Google DeepMind Creates Gemini AI-Integrated Smarter Robots
Google DeepMind on Thursday shared new developments in robotics and vision language models (VLMs). The tech giant’s artificial intelligence (AI) research arm has been working with advanced vision models to develop new capabilities in robots. In a new study, DeepMind highlighted that the use of Gemini 1.5 Pro and its long context window has now enabled the arm to make breakthroughs in the navigation and real-world understanding of its robots. Earlier this year, Nvidia also unveiled new AI technology that’s powering advanced capabilities in humanoid robots.
Google DeepMind Uses Gemini AI to Improve Robots
In a after On X (formerly known as Twitter), Google DeepMind revealed that it is training its robots using Gemini 1.5 Pro’s 2 million token context window. Context windows can be thought of as the knowledge window visible to an AI model, which allows it to process tangential information surrounding the queried topic.
For example, if a user asks an AI model for “most popular ice cream flavors,” the AI model will check the keyword ice cream and flavors to find information for that query. If this information window is too small, the AI may only respond with the names of different ice cream flavors. However, if it is larger, the AI can also see the number of articles about each ice cream flavor to find which one has been mentioned the most and derive the “popularity factor.”
DeepMind uses this long context window to train its robots in real-world environments. The division wants to see if the robot can remember the details of an environment and help users when asked about the environment using contextual or vague terms. In a video shared on Instagram, the AI division demonstrated that a robot could direct a user to a whiteboard when asked for a place to draw.
“Our robots, leveraging 1.5 Pro’s 1 million token context length, can successfully navigate a space using human-like instructions, video tours, and common sense,” Google DeepMind said in a statement.

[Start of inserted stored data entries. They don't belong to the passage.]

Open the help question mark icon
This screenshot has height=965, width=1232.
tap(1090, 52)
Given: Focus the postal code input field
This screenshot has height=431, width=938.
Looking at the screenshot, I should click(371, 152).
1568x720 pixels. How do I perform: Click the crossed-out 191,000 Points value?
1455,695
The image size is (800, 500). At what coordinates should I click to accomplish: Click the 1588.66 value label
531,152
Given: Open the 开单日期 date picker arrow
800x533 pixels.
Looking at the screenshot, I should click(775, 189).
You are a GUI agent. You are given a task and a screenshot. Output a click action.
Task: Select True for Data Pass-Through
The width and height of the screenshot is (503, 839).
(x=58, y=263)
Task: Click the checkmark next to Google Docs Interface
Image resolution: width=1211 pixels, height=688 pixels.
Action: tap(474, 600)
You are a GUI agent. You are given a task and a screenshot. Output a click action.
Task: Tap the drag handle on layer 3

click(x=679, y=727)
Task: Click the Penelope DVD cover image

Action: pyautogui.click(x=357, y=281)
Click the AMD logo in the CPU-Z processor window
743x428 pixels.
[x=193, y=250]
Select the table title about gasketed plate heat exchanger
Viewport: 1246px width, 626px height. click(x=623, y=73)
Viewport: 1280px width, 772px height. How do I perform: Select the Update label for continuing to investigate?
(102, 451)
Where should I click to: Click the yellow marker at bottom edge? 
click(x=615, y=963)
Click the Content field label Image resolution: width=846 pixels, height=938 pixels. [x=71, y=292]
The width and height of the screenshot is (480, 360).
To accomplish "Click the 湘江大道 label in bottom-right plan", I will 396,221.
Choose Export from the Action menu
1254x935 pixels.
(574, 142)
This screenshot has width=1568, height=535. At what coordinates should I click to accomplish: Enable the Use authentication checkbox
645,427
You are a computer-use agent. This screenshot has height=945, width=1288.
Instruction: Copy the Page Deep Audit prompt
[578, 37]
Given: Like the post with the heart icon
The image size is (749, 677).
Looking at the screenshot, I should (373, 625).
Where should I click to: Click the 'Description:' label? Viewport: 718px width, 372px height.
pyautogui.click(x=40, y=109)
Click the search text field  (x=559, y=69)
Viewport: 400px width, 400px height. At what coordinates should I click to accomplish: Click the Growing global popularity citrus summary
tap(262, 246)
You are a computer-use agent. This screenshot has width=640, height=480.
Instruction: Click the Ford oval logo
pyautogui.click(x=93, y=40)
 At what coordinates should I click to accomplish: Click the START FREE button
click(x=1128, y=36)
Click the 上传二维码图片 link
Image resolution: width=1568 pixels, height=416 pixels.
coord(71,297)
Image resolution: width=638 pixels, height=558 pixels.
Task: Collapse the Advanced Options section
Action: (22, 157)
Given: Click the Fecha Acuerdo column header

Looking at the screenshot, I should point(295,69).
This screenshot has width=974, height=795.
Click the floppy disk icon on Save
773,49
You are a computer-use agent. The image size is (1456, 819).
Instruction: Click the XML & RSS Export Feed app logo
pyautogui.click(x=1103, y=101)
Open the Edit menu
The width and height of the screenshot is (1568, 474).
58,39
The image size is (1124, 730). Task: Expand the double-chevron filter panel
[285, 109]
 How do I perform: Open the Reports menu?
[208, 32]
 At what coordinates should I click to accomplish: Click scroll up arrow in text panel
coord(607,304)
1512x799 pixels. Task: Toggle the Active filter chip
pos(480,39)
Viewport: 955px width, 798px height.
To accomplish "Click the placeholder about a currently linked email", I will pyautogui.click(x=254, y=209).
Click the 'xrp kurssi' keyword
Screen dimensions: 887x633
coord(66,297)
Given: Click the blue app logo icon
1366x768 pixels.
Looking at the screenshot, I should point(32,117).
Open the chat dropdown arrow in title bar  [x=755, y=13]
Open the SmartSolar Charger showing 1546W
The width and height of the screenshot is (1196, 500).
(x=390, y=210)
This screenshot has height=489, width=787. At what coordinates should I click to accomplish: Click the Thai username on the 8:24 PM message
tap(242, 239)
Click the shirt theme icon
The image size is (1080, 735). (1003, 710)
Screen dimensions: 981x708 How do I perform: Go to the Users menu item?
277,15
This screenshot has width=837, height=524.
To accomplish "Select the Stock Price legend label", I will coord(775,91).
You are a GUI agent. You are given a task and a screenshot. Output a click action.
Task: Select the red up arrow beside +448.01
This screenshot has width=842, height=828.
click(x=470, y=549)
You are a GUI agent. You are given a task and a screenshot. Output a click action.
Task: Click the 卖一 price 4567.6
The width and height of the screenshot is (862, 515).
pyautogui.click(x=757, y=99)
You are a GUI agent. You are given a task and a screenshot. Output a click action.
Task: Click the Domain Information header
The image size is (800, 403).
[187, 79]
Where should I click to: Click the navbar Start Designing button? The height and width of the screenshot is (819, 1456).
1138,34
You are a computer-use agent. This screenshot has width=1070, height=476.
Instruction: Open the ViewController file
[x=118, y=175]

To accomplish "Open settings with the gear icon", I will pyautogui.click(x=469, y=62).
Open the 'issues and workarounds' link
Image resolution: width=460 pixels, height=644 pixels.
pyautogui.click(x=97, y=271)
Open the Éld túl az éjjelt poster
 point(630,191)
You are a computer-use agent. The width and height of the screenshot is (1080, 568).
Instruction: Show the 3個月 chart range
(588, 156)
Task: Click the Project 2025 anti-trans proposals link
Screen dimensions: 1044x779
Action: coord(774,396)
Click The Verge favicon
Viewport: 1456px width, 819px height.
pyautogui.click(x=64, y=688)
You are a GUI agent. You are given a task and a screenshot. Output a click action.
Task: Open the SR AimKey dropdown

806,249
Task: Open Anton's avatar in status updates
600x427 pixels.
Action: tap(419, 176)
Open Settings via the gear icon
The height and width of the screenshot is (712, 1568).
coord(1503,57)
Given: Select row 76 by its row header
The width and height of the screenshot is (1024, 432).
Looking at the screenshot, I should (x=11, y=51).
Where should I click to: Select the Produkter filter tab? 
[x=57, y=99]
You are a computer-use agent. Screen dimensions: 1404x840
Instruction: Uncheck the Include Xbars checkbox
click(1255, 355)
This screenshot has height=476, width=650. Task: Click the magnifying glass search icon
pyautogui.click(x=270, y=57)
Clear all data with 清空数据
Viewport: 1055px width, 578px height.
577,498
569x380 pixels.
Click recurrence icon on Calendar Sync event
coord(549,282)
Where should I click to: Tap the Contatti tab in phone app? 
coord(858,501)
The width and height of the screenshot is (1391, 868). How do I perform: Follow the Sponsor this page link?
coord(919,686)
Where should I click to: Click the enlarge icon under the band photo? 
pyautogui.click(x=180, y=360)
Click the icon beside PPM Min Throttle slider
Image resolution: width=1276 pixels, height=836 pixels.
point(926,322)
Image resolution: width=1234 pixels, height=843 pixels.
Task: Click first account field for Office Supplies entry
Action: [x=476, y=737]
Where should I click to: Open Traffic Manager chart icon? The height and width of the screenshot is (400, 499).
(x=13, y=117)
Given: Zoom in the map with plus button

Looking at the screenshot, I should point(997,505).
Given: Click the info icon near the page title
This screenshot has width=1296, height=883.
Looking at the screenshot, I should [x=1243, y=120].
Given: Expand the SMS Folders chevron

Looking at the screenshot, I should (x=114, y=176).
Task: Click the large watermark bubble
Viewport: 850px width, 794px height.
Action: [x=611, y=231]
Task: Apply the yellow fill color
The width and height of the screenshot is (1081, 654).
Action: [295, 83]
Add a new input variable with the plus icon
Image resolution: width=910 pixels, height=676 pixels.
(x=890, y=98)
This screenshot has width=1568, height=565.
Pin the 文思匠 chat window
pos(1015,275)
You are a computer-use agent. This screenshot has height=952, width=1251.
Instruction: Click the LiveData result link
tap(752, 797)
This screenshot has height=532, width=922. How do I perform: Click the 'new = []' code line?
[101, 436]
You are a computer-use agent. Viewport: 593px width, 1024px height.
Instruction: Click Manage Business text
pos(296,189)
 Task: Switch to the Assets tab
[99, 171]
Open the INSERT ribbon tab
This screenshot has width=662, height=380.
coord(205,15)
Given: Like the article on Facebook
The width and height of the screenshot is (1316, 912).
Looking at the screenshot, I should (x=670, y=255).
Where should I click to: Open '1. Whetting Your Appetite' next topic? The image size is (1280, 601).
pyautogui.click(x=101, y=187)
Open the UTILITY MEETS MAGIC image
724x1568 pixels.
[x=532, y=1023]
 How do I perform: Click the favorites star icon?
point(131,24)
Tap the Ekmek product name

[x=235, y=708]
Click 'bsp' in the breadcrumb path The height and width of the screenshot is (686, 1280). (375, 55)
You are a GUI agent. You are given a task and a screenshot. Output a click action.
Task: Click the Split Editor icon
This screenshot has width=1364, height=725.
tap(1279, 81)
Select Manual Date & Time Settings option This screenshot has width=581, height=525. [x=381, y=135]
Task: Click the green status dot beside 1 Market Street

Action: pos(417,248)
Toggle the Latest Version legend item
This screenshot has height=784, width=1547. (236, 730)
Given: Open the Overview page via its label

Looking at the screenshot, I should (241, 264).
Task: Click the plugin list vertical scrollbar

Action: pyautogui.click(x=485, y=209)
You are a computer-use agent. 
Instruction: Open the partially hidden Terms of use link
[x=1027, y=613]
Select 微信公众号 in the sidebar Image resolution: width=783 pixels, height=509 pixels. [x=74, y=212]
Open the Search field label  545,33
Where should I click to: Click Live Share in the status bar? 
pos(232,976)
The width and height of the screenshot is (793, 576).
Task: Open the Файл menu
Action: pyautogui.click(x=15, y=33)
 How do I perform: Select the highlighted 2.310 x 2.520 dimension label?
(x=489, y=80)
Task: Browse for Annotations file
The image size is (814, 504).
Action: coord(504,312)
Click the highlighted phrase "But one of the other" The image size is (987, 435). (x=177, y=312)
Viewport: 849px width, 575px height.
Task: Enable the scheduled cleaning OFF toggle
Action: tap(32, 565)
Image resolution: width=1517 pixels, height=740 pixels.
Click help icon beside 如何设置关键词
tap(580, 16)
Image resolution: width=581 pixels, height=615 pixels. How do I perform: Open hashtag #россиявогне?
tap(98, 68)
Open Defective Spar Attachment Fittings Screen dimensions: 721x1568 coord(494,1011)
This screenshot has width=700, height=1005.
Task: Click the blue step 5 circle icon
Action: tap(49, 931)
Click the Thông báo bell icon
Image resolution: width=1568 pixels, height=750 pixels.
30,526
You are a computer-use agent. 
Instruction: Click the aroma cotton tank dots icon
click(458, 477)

In a study published on arXiv (a non-peer-reviewed online journal), DeepMind explained the technology behind the breakthrough. In addition to Gemini, it is also using its own Robotic Transformer 2 (RT-2) model. It is a vision-language-action (VLA) model that learns from both web and robotics data. It uses computer vision to process real-world environments and use that information to create datasets. This dataset can later be processed by the generative AI to break down contextual commands and produce desired outcomes.
Currently, Google DeepMind is using this architecture to train its robots in a broad category known as Multimodal Instruction Navigation (MIN), which includes environmental exploration and instruction-driven navigation. If the demonstration shared by the division is legitimate, this technology could further advance robotics.